───── Material provided ─────

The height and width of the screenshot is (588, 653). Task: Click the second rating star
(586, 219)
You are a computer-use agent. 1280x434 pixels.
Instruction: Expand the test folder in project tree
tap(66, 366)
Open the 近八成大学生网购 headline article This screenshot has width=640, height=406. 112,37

─────
───── Material provided ─────

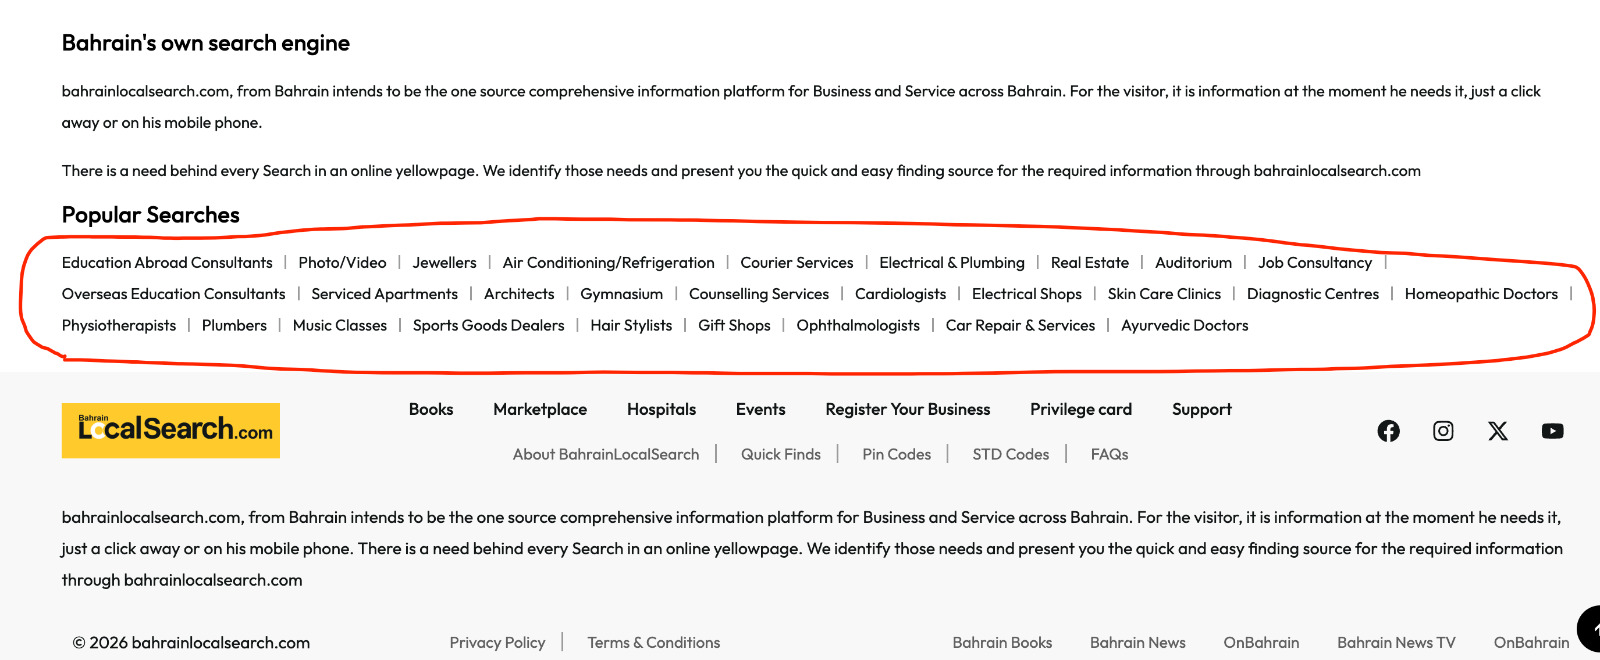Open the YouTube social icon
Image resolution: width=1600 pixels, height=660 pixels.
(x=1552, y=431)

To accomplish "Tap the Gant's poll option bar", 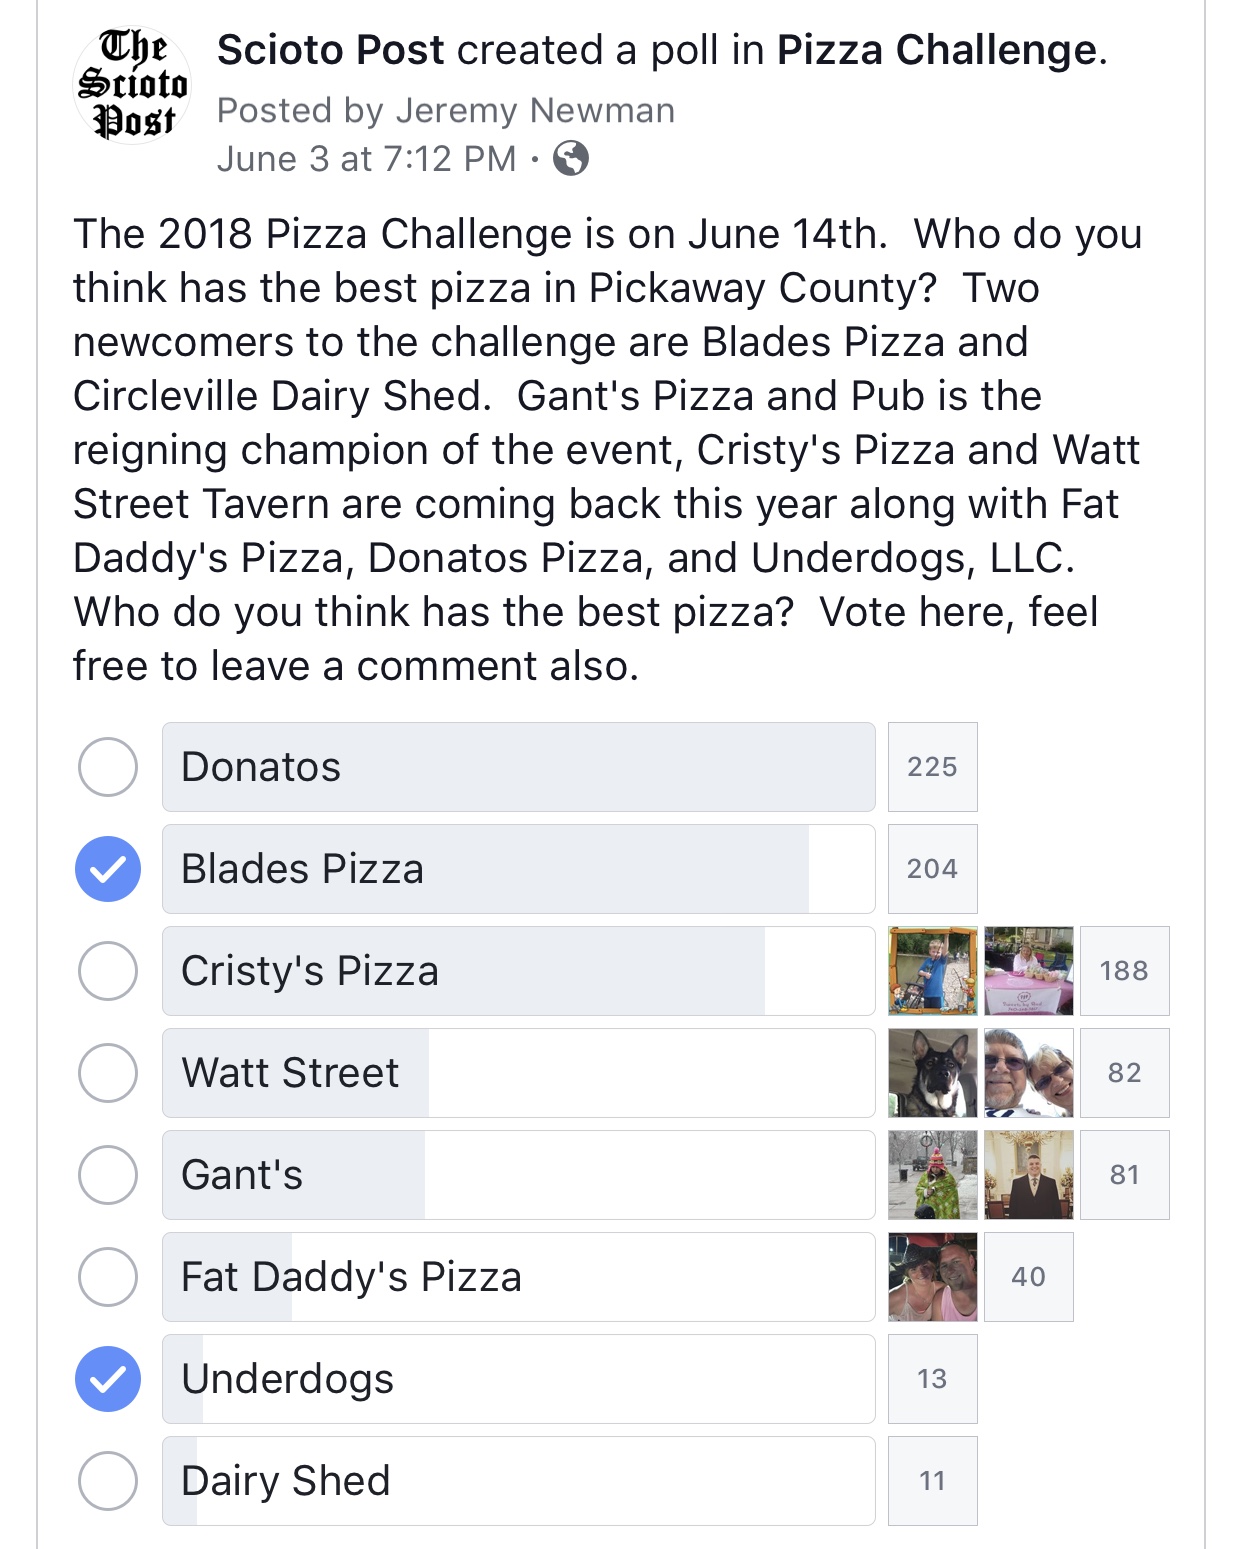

─────

Take the records above and return, word for word, only the lines that fall from the line with "The height and" to the line with "Open the 近八成大学生网购", both of them included.

**Reply to the task**
The height and width of the screenshot is (588, 653). Task: Click the second rating star
(586, 219)
You are a computer-use agent. 1280x434 pixels.
Instruction: Expand the test folder in project tree
tap(66, 366)
Open the 近八成大学生网购 headline article This screenshot has width=640, height=406. 112,37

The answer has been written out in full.